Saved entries
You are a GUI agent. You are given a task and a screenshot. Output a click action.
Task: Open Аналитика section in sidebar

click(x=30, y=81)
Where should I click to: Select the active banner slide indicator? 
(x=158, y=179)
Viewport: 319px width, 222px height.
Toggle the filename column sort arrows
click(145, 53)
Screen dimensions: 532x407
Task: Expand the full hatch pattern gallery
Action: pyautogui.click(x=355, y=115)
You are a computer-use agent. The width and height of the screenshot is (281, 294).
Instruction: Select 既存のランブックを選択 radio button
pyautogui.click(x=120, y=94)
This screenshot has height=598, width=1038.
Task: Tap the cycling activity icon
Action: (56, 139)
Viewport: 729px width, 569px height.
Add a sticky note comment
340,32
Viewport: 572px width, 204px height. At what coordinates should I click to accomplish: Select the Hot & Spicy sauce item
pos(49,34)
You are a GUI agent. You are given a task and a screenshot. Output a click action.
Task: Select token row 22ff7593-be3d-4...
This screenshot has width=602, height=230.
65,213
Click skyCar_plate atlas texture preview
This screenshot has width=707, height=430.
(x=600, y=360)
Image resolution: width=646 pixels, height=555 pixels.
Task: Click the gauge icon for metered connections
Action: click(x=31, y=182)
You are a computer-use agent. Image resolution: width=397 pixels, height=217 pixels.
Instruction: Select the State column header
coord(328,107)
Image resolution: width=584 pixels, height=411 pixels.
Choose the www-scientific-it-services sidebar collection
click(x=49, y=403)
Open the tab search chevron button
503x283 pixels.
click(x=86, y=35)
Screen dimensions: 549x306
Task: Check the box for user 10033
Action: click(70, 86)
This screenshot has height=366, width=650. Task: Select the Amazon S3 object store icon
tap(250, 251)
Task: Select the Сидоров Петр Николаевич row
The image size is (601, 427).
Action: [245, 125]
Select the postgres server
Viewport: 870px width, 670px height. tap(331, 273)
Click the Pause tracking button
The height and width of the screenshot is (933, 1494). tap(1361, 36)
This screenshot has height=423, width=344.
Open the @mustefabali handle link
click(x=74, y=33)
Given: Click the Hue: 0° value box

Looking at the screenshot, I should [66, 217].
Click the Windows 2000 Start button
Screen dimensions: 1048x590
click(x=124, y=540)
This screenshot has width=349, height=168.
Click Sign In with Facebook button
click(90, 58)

--- Work to be completed ---
What is needed is an exact copy of every entry.

--- Result ---
You are a GUI agent. You are given a task and a screenshot. Output a click action.
Task: Open Аналитика section in sidebar

click(x=30, y=81)
Where should I click to: Select the active banner slide indicator? 
(x=158, y=179)
Viewport: 319px width, 222px height.
Toggle the filename column sort arrows
click(145, 53)
Screen dimensions: 532x407
Task: Expand the full hatch pattern gallery
Action: pyautogui.click(x=355, y=115)
You are a computer-use agent. The width and height of the screenshot is (281, 294).
Instruction: Select 既存のランブックを選択 radio button
pyautogui.click(x=120, y=94)
This screenshot has height=598, width=1038.
Task: Tap the cycling activity icon
Action: (56, 139)
Viewport: 729px width, 569px height.
Add a sticky note comment
340,32
Viewport: 572px width, 204px height. At what coordinates should I click to accomplish: Select the Hot & Spicy sauce item
pos(49,34)
You are a GUI agent. You are given a task and a screenshot. Output a click action.
Task: Select token row 22ff7593-be3d-4...
This screenshot has width=602, height=230.
65,213
Click skyCar_plate atlas texture preview
This screenshot has width=707, height=430.
(x=600, y=360)
Image resolution: width=646 pixels, height=555 pixels.
Task: Click the gauge icon for metered connections
Action: click(x=31, y=182)
You are a computer-use agent. Image resolution: width=397 pixels, height=217 pixels.
Instruction: Select the State column header
coord(328,107)
Image resolution: width=584 pixels, height=411 pixels.
Choose the www-scientific-it-services sidebar collection
click(x=49, y=403)
Open the tab search chevron button
503x283 pixels.
click(x=86, y=35)
Screen dimensions: 549x306
Task: Check the box for user 10033
Action: click(70, 86)
This screenshot has height=366, width=650. Task: Select the Amazon S3 object store icon
tap(250, 251)
Task: Select the Сидоров Петр Николаевич row
The image size is (601, 427).
Action: [245, 125]
Select the postgres server
Viewport: 870px width, 670px height. tap(331, 273)
Click the Pause tracking button
The height and width of the screenshot is (933, 1494). tap(1361, 36)
This screenshot has height=423, width=344.
Open the @mustefabali handle link
click(x=74, y=33)
Given: Click the Hue: 0° value box

Looking at the screenshot, I should [66, 217].
Click the Windows 2000 Start button
Screen dimensions: 1048x590
click(x=124, y=540)
This screenshot has width=349, height=168.
Click Sign In with Facebook button
click(90, 58)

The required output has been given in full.